UAlberta’s first Wikipedian in Residence
By Anna Holtby - 17 August 2020
Wikipedia: a site that settles friendly debates and reminds us of forgotten facts. Now, thanks to donors, the University of Alberta community is learning how to use and improve the crowdsourced encyclopedia.
The U of A Library hired graduate student Erin O’Neil this year as the university’s first Wikipedian in Residence. Similar positions are popping up at universities across the country as post-secondaries hire experts to teach staff and students how to engage with Wikipedia in an effective way.
When O’Neil stumbled across the job posting, she had to Google the title. She discovered she was uniquely qualified for the role, given that she is a digital humanities graduate student and longtime volunteer Wikipedia editor.

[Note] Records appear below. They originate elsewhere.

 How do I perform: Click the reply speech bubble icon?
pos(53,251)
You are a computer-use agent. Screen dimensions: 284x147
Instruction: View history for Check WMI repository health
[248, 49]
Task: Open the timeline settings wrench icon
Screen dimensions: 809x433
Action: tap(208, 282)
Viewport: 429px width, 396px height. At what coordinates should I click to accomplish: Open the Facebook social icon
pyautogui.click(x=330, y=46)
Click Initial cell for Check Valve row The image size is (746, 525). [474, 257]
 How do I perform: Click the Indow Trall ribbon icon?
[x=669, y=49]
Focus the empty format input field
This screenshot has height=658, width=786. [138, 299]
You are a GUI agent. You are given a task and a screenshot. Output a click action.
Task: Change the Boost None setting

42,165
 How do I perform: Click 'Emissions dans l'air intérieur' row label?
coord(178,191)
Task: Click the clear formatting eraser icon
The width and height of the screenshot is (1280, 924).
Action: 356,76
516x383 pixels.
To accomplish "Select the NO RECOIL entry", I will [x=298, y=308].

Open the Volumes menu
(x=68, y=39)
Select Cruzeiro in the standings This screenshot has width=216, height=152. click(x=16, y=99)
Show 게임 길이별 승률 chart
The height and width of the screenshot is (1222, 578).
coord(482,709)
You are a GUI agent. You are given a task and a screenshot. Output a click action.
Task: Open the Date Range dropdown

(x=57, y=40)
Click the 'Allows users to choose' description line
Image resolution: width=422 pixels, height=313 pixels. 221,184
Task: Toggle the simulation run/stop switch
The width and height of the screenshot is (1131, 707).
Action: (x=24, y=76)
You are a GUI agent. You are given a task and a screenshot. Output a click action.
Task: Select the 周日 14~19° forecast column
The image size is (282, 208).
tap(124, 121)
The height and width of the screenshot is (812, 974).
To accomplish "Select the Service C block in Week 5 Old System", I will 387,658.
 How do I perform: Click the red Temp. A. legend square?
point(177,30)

The Wikipedian in Residence is supported entirely through the Library Project Leadership Fund, an endowed fund set up in the late 1980s with just over 1,000 donors. “Thirty years ago, gifts from passionate donors allowed the library to set up a fund for unique projects. Now that money is opening up avenues of learning that didn’t even exist back then,” says O’Neil.
Wikipedia launched in 2001 as an online resource created and maintained entirely by volunteer editors. It’s the fourteenth most popular website in the world — seven spots ahead of Netflix. The site turns 20 years old in 2021 and is going strong — so strong that editors make 1.9 edits per second and create nearly 600 new articles every day.
While Wikipedia was once dismissed in academic circles, its global popularity is undeniable. That’s why O’Neil is teaching students and staff how to view and improve the site from an educated perspective.
"Thirty years ago, gifts from passionate donors allowed the library to set up a fund for unique projects. Now that money is opening up avenues of learning that didn’t even exist back then," says O'Neil.
Part of O’Neil’s role is to help make the U of A Library's vast resources available on Wikipedia by teaching staff how to add and edit pages. For example, they have digitized a presentation copy of Treaty 6 held in the Bruce Peel Special Collections and added it to a number of relevant Wikipedia articles. Ultimately, the U of A's Wikipedia work will put the Library’s collection in front of more people and improve the online encyclopedia.
O’Neil also ran a Wikipedia 101 online course for staff and students over the summer, with lessons on everything from “situating Wikipedia in pedagogy” to how to add images to the site. Part of the course teaches how to use Wikipedia with an eye trained for bias.
“We need to be discussing this at universities,” says O’Neil. “It’s important to ask, ‘What are the implications of open knowledge? Whose voice is heard?’”
To this end, she facilitated a Wikipedia “edit-a-thon” in March where she encouraged participants to look for local female artists who didn’t have a Wikipedia page and create one. “Part of what I love about teaching Wikipedia is that it demystifies the platform. People all of a sudden realize that it’s not this impenetrable resource. They realize they can make it better.”
Staff and students across the university are now working collaboratively to improve the site. And, just as a community can make a difference on Wikipedia, O’Neil reflects on how a community of donors launched all this — and what that means for the future.
“Donor support from years ago helped create a brand new role and digital initiative. But in some ways, that’s just the beginning. These Wikipedia pages we’re building out now, I wonder where that knowledge and effort and energy is going to take us in another 30 years.”